**Exercise aim**
Beneath this instruction is a block of data; output from it exactly the lines that run from the one containing "1789x906 pixels." through the one containing "You are a GUI", inclusive.

#####

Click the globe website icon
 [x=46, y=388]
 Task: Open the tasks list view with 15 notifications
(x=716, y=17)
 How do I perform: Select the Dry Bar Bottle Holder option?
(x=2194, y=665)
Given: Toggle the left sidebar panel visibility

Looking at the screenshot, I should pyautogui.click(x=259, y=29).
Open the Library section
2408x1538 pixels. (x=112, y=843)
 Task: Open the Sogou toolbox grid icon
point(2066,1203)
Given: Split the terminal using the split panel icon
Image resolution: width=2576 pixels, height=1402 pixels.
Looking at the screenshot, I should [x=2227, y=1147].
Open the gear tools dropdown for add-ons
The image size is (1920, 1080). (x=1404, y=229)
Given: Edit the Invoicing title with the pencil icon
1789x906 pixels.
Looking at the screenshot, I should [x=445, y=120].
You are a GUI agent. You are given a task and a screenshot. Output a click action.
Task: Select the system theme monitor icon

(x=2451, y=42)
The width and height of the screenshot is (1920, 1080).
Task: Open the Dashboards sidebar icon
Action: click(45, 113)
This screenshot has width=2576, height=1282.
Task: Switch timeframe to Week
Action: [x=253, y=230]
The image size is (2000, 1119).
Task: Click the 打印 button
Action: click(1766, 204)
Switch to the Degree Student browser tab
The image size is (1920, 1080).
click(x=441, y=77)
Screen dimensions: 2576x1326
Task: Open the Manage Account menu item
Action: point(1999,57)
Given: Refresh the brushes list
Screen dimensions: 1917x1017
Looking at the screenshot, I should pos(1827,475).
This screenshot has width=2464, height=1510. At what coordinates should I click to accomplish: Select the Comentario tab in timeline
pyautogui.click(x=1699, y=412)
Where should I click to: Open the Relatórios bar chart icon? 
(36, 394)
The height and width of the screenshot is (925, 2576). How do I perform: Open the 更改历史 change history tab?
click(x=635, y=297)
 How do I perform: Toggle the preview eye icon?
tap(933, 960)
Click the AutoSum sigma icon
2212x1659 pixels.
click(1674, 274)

#####

**Task response**
1789x906 pixels.
Looking at the screenshot, I should [x=445, y=120].
You are a GUI agent. You are given a task and a screenshot. Output a click action.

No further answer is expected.